Frauen weisen den Weg
In dieser Stadt sollen die Straßen nur noch weibliche Namen tragen

Die Straßennamen sind in Bad Segeberg eine klare Männersache: Dr.-Helmut-Lemke-Straße, Timm-Kröger-Weg oder Waldemahr-v.-Mohl-Straße – Personen, mit teils dubioser Vergangenheit, zieren die Wegweiser der kleinen Stadt in Schleswig-Holstein. Frauennamen sind hier nur schwer zu finden, doch das soll sich jetzt ändern.

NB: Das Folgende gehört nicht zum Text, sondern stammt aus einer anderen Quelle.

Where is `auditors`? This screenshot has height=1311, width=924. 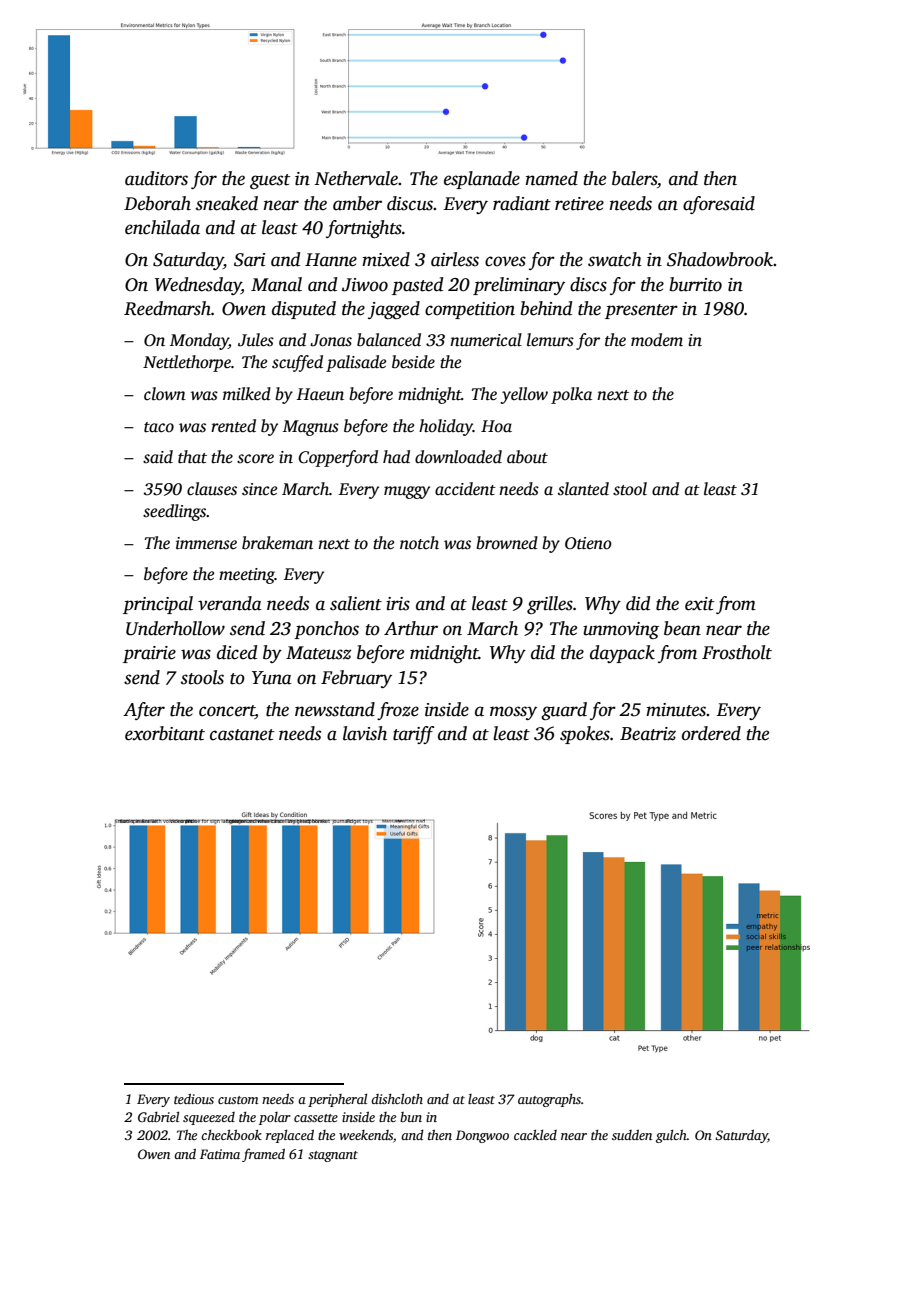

Bad Segeberg: Nur drei Straßen sind Frauen gewidmet
Idyllisch gelegen direkt am Segeberger See. Die Kleinstadt, die deutschlandweit für ihren Kalkberg und die Karl-May-Festspiele bekannt ist, macht jetzt durch ein anderes Thema auf sich aufmerksam. Die Stadt hat insgesamt 175 Straßen, davon tragen 44 einen Personennamen. Lediglich drei sind Frauen gewidmet: Anne-Frank-Weg, Anny-Schröder-Weg und Hilda-Kühl-Weg. Diese sechs Prozent rufen Kritiker auf den Plan. Sie fordern, dass die Wegweiser in Bad Segeberg weiblicher werden. Viele der knapp 18.000 Einwohner der Stadt geben ihnen recht, denken es ist längst überfällig, aus den alten Strukturen auszubrechen und in Richtung Gleichberechtigung zu schreiten.
In einer Sozialausschuss-Sitzung vergangenen Dienstag wurde über den Entwurf der Grünen abgestimmt, die eine 100-Prozent-Frauenquote bei der Vergabe neuer Straßennamen fordern. Ein Anliegen, was die Politik in Bad Segeberg spaltet.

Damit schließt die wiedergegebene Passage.